Bunnies are adorable, but when they’re seemingly everywhere, wreaking havoc on gardens all over the Puget Sound region, a few tips might help save your favorite vegetables.
Expert gardener Ciscoe Morris said they’re especially a problem this year and they’d eat all his Brussels sprouts, broccoli, lettuce and peas if he let them.
There are a couple of good ways he’s found to keep them from his greens, he recently explained.
One of the best ways to keep rabbits out of the garden, though, is a real hard sell, he said.
Plantskydd Animal Repellent triggers a fear response in animals, according to the manufacturer, that keeps small animals away.
It works great, Morris said, but the mixture of dried pigs’ blood and hot peppers “makes it smells like a pig died in your backyard, and talking your partner into it is pretty hard.”
For those unwilling to take that route, there are always fences, which Morris finds unattractive, and planting in 3-foot-high containers. He said he’s never seen a bunny hop a fence or leap into a tall potted plant for supper.
In the past, he has also recommended a do-it-yourself concoction of:
- 1 tablespoon of baking powder
- 1 egg yolk
- 1 quart of water
Let that mixture sit for a couple of days until its odor is strong then spray it on your prized plants.
The Farmers’ Almanac recommends placing fake snakes in the garden or creating easy little cabbage meals that lure rabbits away from the garden.
To make the decoy meals, tightly roll a tender inner leaf of green cabbage around a chopstick or bamboo skewer, the almanac suggests. Leave about half of the stick exposed at the bottom. Use a piece of kitchen string to secure the cabbage. “Plant” a few of these in a grassy area away from your garden. “They will concentrate on the easy meal, and hopefully leave your plantings alone because trying to defeat your fence would require too much effort,” the almanac said.
Seattle’s P-Patch Community Gardening Program recommends this homemade rabbit repellent:
Mix the following in a 1-gallon tank sprayer:
- 2 beaten and strained eggs (strain them to remove the white strings surrounding the yolk, which will plug up your sprayer)
- 1 cup milk, yogurt, buttermilk or sour milk
- 2 teaspoons Tabasco sauce or cayenne pepper
- 20 drops essential oil of clove, cinnamon or eucalyptus
- 1 teaspoon cooking or dormant oil
- 1 teaspoon liquid dish soap
Top off the tank with water and pump it up. Shake the sprayer occasionally and mist onto dry foliage. One application will last for two to four weeks in dry weather, the program said.

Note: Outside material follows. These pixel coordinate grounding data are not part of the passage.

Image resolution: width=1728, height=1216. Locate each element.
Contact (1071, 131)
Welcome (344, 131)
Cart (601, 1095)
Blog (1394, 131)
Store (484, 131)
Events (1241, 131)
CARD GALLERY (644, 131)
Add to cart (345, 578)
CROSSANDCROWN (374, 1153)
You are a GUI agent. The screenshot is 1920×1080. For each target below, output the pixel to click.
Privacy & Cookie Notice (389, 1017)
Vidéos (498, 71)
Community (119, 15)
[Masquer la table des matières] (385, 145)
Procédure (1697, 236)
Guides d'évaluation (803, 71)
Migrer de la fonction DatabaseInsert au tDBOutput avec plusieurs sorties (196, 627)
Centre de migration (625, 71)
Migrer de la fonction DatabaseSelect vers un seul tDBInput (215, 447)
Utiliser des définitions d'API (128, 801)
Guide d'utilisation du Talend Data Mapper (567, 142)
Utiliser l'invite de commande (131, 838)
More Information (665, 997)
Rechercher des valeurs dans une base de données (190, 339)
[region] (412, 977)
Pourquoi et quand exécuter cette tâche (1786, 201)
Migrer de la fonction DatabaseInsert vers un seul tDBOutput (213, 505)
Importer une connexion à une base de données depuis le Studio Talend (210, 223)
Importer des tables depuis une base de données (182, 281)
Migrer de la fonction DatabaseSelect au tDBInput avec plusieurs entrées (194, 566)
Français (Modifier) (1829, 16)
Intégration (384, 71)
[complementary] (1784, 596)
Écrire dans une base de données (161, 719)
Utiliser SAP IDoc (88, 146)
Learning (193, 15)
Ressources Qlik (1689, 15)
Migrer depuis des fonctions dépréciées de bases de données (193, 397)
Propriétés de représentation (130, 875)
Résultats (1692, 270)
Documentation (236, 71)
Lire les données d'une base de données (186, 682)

Morris said the proliferation of rabbits in his Sand Point neighborhood has had neighbors and others wondering if the state has done something to reduce the coyote population.
Chase Gunnell, a spokesperson for Washington’s Department of Fish and Wildlife Puget Sound Region said the state has not done anything to alter the populations of either coyotes or rabbits.
“We know they are residents of the city just like we are and their populations will fluctuate naturally,” he said.